### DOCUMENT TEXT
The dictum says that one should never watch bills being passed or sausage being made. The Congressional machinations over the ObamaCare bills the last couple of days illustrate why. It’s not a pretty process, and it’s not easy to understand.

Chris Muir’s Day By Day cartoon today illustrates; it posits an attempt to pass legislation without voting on it. That’s not exactly what’s happening — any more than the Dept of Defense bundling 3 years’ worth of contracts into a single bid constituted a “no-bid contract” for Halliburton. Daniel Foster had a pretty solid explanation of the maneuver being contemplated by the Democrats at The Corner yesterday. The short version is that the House Rules committee decides before debate what the rules governing that bill’s debate will be, and the House votes on the rules by a simple majority. They thus have the ability to bundle bills together, such that the passage of one automatically produces the passage of the other by the same vote. However, the House does get to vote on the rule itself.

So, the current situation being the confused and confusing mess that it is, I’ve decided to summarize the parliamentary machinations. Health care reform for dummies.

The Federalist Society has about the simplest explanation of Congressional reconciliation that I’ve seen so far. In fact, it describes the entire health care reform process in a nutshell. But I’m going to try to reduce it even more here. Here we go:

Once the Democrats passed health care reform through the Senate on Christman Eve, the Democrats path to health care reform looked like this: (1) House and Senate Democratic leaders would meet off-line to agree on what needed to be changed to make the two bills compatible. (2) The House would pass the Senate bill, but with amendments stipulated that would make it acceptable to the House. (3) The Senate would consider the Senate bill with the House’s recommended amendments, and pass it. The bill would become law.

The Democrats super-majority in the Senate made it possible to pursue this path, since Senate Majority Leader Harry Reid (D, NV) would have been able to lock Republican amendments out of the Senate bill, and would have been able to defeat a filibuster.

The voters in Massachusetts, of which I proudly count myself one, threw a roadblock into that path on January 19 of this year by electing Scott Brown to the Senate. Brown, of course, ran on the basis of being “Number 41,” the vote to stop health care reform. Suddenly, Reid is no longer able to pass the amended House version of health care reform, as described above.
######
### RECORD LIST
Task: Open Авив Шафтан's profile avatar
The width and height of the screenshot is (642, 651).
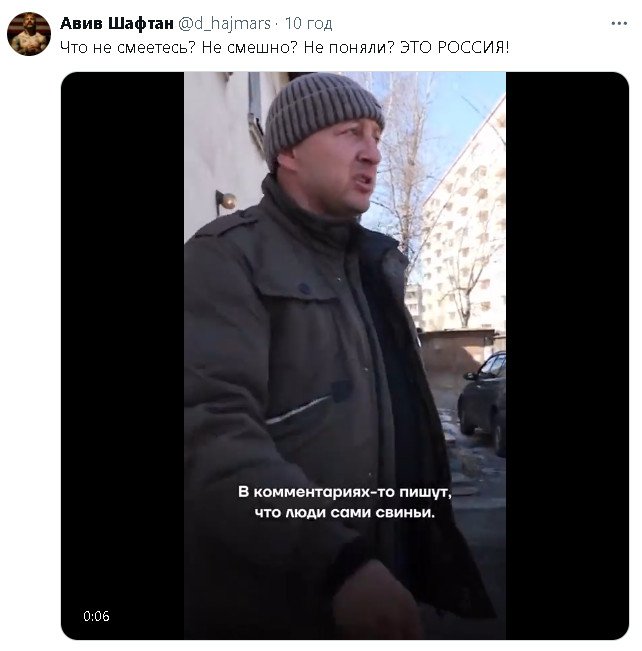Action: coord(29,34)
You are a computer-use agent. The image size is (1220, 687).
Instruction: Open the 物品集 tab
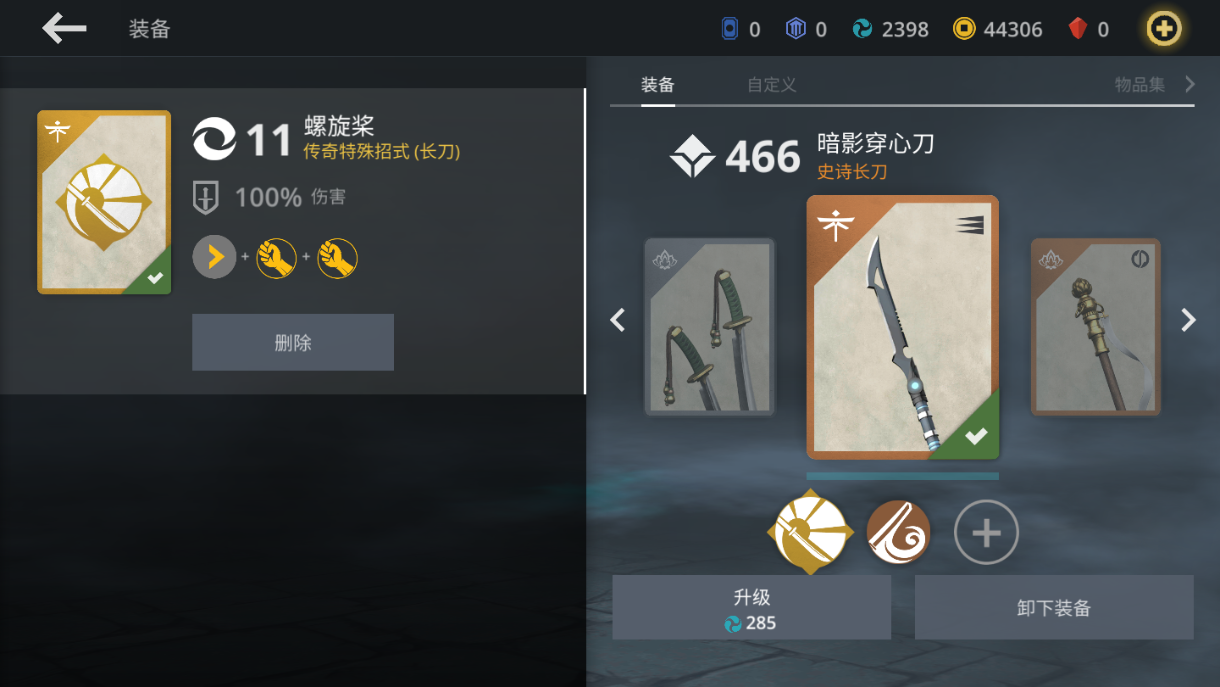1140,85
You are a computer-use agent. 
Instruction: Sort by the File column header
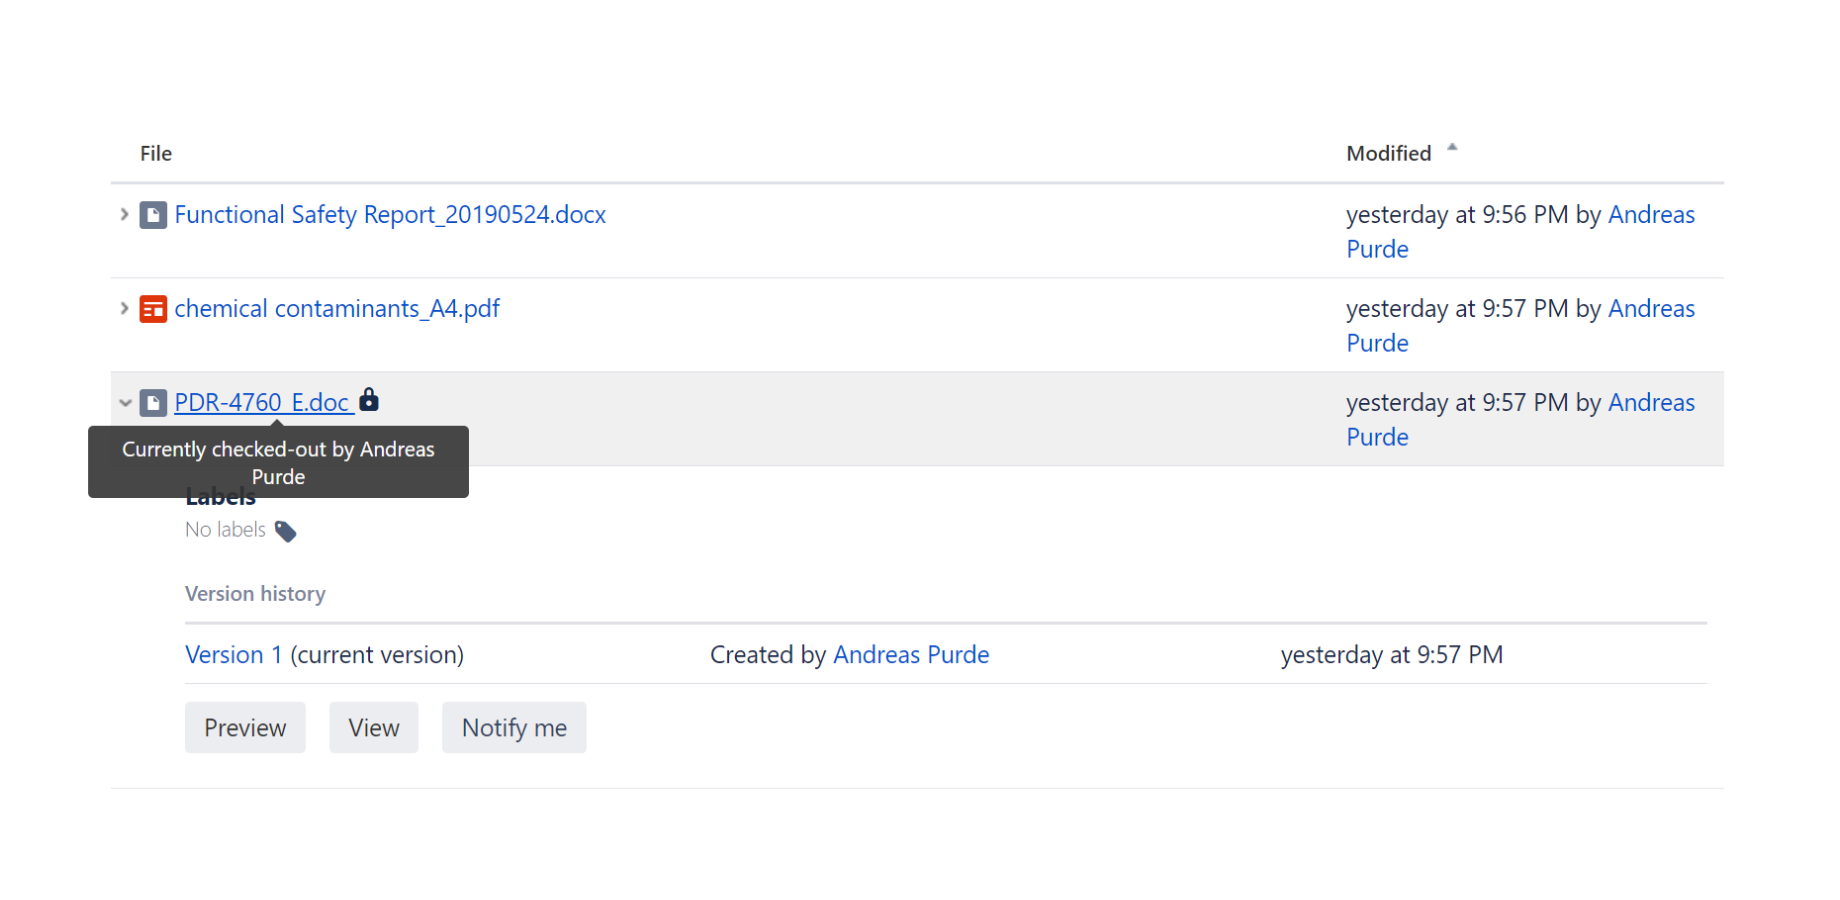tap(156, 153)
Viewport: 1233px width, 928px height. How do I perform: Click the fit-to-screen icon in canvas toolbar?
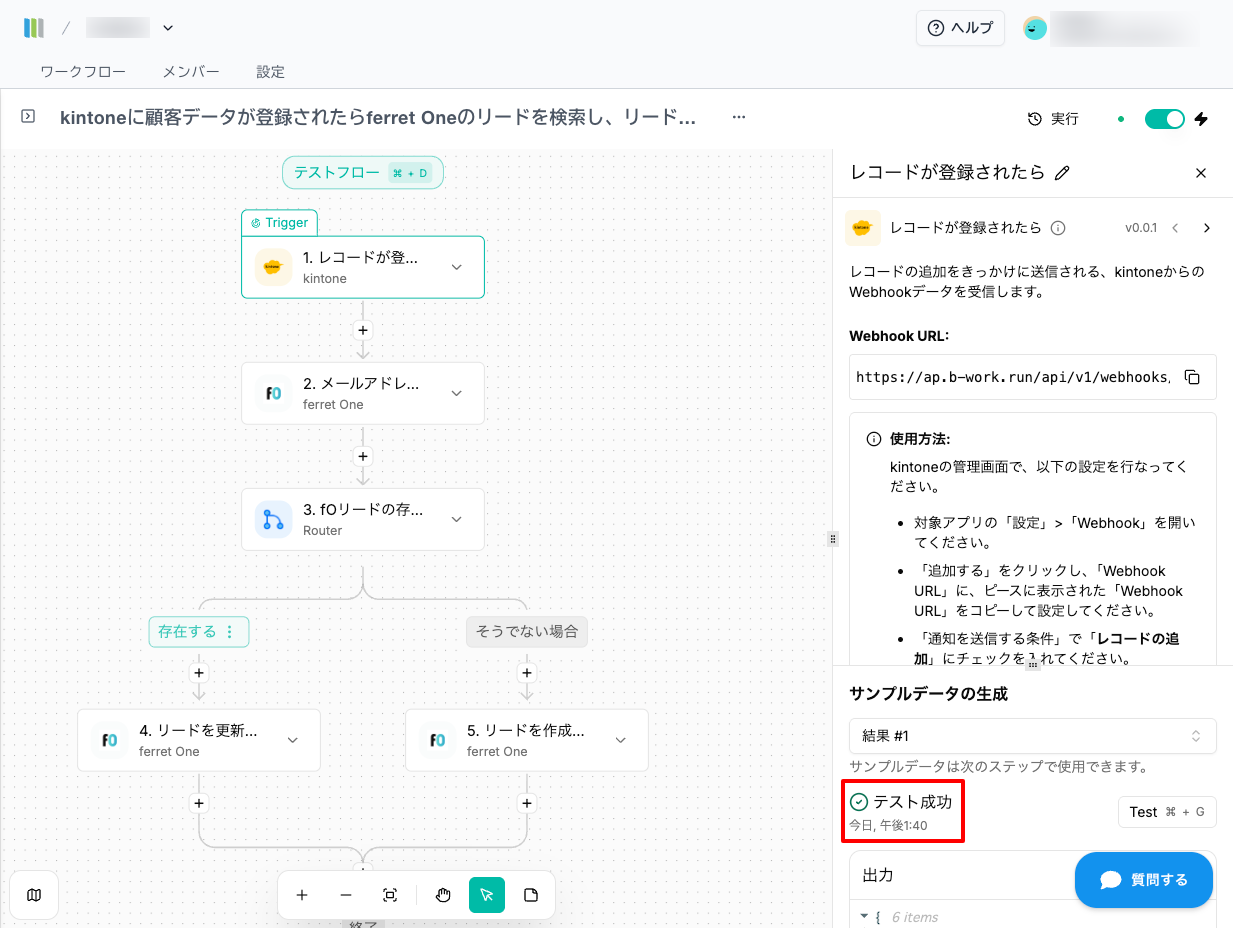[x=390, y=895]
######
Reproduce the health care reform text, beginning at the words "The Democrats super-majority" and stopping after "defeat a filibuster.". Rename "filibuster" to "procedural blockade" wherever it occurs.

The Democrats super-majority in the Senate made it possible to pursue this path, since Senate Majority Leader Harry Reid (D, NV) would have been able to lock Republican amendments out of the Senate bill, and would have been able to defeat a procedural blockade.